::: RECORDS FOR THE TASK :::

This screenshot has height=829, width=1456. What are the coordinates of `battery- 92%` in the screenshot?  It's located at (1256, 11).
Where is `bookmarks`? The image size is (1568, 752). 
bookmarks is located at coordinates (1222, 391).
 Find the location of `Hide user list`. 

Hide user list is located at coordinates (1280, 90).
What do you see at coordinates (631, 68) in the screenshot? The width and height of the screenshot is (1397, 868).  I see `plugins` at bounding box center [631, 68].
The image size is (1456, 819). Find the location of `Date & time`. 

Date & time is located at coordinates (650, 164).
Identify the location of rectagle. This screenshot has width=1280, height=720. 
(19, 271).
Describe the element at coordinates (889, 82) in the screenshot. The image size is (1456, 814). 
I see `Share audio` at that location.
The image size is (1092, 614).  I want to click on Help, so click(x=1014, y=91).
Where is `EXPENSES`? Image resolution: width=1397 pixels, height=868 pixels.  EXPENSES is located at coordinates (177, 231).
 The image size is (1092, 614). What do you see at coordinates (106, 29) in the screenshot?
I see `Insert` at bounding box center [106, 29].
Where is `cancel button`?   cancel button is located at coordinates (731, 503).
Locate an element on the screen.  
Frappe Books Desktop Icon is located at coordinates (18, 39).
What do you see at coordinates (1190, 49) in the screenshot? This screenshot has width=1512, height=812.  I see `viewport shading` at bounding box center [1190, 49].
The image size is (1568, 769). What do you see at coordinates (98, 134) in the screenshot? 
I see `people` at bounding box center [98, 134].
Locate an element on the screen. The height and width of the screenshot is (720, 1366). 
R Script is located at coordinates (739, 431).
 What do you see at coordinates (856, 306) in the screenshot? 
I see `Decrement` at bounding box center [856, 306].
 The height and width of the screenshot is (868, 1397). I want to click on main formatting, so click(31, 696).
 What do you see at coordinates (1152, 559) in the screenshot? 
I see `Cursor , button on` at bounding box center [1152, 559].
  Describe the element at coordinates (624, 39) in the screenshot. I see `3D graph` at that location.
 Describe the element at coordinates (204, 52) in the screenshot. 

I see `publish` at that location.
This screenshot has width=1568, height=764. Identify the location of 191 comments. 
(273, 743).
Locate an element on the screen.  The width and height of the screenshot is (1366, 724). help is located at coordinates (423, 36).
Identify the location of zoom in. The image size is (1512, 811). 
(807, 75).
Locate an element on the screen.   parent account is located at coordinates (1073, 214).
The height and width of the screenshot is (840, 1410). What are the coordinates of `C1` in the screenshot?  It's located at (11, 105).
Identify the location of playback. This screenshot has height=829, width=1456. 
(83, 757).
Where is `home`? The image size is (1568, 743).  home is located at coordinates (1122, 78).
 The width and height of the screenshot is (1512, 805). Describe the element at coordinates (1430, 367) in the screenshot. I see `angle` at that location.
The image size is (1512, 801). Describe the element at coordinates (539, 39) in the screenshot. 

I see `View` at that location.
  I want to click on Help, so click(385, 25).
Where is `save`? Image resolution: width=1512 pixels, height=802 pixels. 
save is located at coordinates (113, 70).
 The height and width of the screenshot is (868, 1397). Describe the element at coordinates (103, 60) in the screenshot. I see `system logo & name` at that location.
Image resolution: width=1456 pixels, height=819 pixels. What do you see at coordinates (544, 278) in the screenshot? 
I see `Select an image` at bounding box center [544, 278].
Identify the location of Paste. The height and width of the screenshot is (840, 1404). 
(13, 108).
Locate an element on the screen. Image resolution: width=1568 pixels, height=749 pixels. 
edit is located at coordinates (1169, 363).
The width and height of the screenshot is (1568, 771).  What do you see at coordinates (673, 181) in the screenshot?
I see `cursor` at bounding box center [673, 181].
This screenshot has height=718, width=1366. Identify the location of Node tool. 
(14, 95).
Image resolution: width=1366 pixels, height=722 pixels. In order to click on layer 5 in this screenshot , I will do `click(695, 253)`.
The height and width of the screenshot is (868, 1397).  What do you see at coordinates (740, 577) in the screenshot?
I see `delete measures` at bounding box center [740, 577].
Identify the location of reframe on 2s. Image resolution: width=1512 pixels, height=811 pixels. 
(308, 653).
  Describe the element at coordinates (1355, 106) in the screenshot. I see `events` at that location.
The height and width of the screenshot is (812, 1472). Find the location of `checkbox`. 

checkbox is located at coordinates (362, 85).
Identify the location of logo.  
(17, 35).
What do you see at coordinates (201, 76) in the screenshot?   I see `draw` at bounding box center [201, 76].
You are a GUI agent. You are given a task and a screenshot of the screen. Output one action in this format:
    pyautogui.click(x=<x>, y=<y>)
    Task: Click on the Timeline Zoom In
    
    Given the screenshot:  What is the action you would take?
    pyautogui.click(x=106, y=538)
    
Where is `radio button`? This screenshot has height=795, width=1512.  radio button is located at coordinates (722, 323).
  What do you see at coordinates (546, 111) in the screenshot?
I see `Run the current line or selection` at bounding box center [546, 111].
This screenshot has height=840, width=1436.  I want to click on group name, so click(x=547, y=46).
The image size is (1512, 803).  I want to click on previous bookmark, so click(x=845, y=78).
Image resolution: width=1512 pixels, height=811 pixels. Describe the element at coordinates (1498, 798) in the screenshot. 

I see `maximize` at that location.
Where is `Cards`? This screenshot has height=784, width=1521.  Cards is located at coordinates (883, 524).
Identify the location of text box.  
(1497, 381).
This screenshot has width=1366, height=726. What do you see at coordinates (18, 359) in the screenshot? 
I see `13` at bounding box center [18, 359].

:::

EXERCISE DETAILS: Retype the records exactly, from the line that contains "coordinates (722, 323)." through the end of the records.

SOLUTION TO THE EXERCISE:
Where is `radio button`? This screenshot has height=795, width=1512.  radio button is located at coordinates (722, 323).
  What do you see at coordinates (546, 111) in the screenshot?
I see `Run the current line or selection` at bounding box center [546, 111].
This screenshot has height=840, width=1436.  I want to click on group name, so click(x=547, y=46).
The image size is (1512, 803).  I want to click on previous bookmark, so click(x=845, y=78).
Image resolution: width=1512 pixels, height=811 pixels. Describe the element at coordinates (1498, 798) in the screenshot. 

I see `maximize` at that location.
Where is `Cards`? This screenshot has height=784, width=1521.  Cards is located at coordinates (883, 524).
Identify the location of text box.  
(1497, 381).
This screenshot has width=1366, height=726. What do you see at coordinates (18, 359) in the screenshot? 
I see `13` at bounding box center [18, 359].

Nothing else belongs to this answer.